EXERCISE MATERIAL:

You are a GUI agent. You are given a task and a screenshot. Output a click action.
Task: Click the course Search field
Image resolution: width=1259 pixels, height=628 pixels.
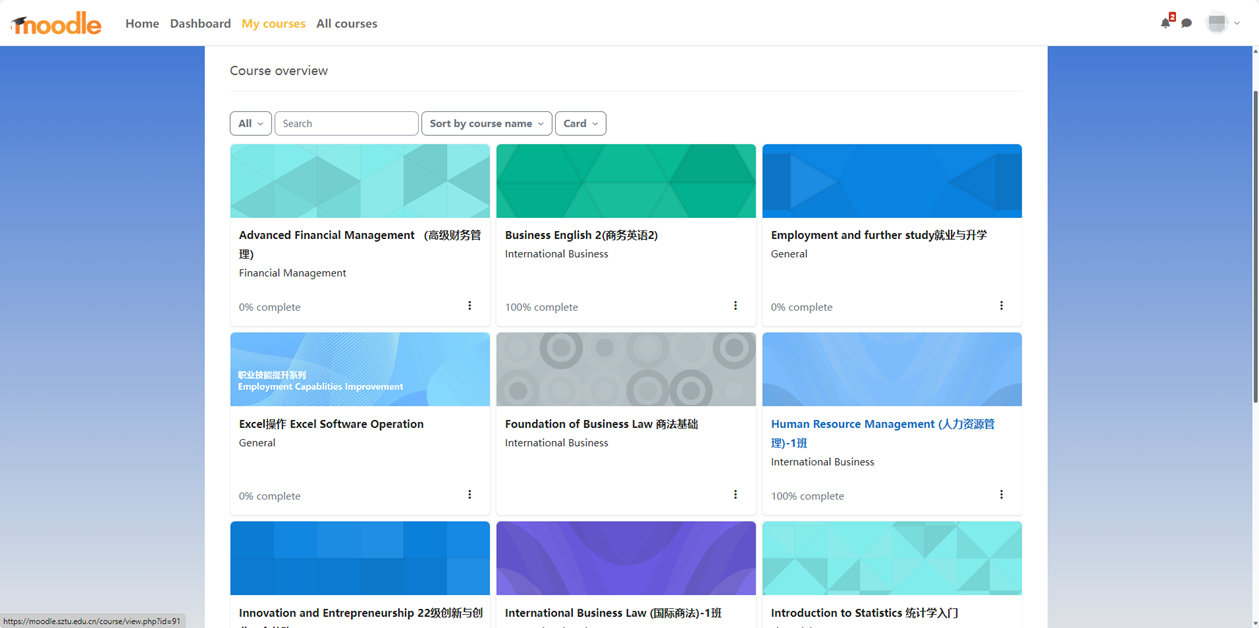pyautogui.click(x=346, y=124)
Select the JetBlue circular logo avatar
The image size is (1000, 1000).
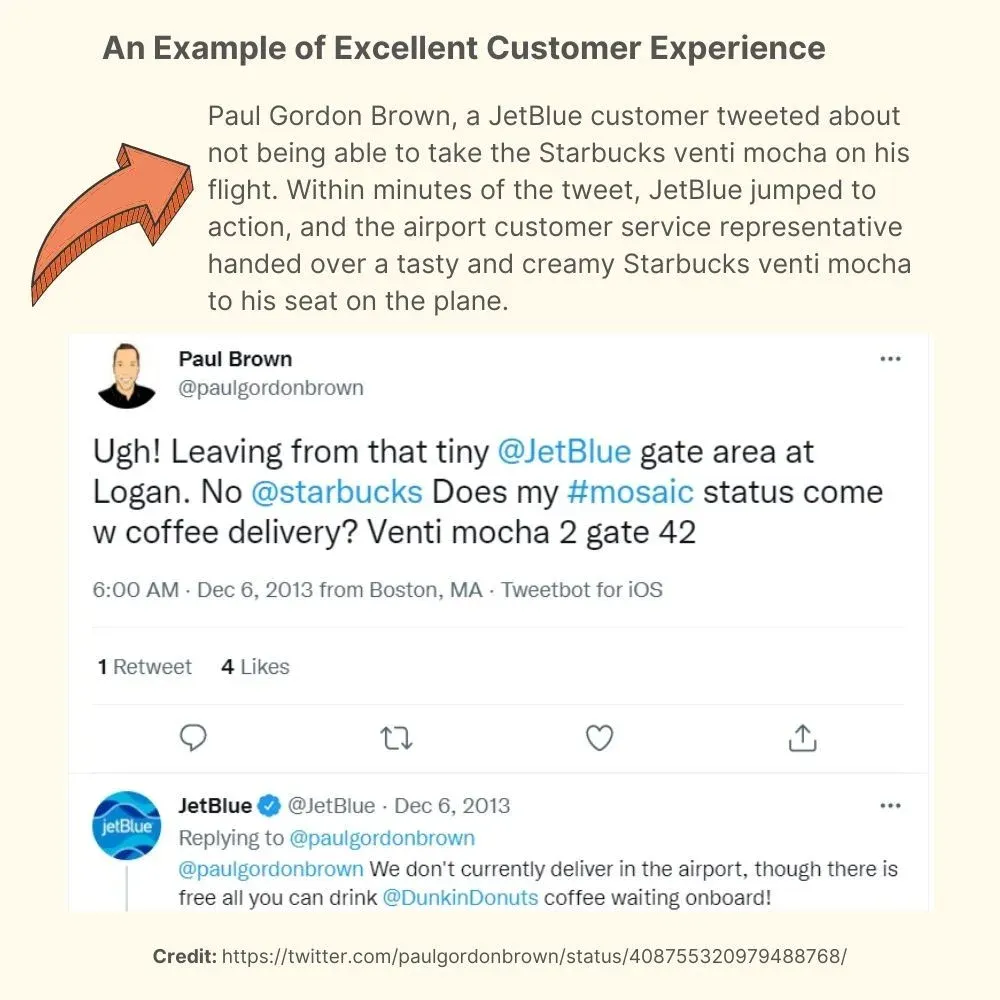point(126,824)
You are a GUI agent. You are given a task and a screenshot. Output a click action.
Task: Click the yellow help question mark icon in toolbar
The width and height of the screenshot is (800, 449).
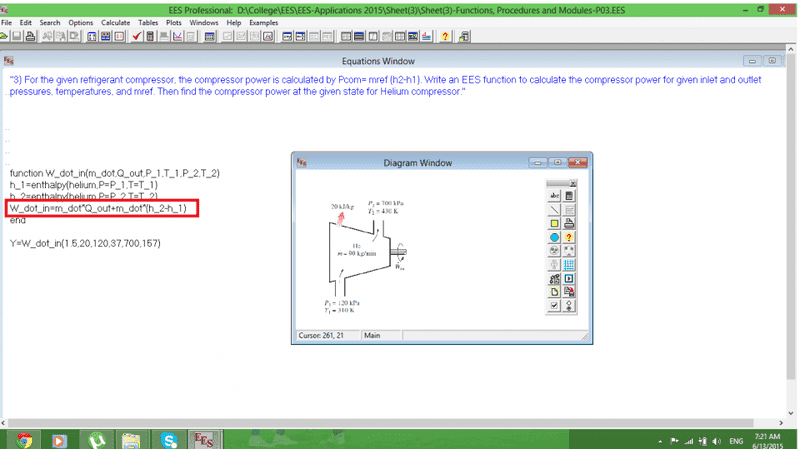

ACTION ITEM: Each record above needs to be transcribed word for word, with its pictures omitted.

RESPONSE TO THIS TASK:
You are a GUI agent. You are given a task and a screenshot. Output a click action.
Task: Click the course Search field
Image resolution: width=1259 pixels, height=628 pixels.
pyautogui.click(x=346, y=124)
Select the JetBlue circular logo avatar
The image size is (1000, 1000).
point(126,824)
You are a GUI agent. You are given a task and a screenshot. Output a click action.
Task: Click the yellow help question mark icon in toolbar
The width and height of the screenshot is (800, 449).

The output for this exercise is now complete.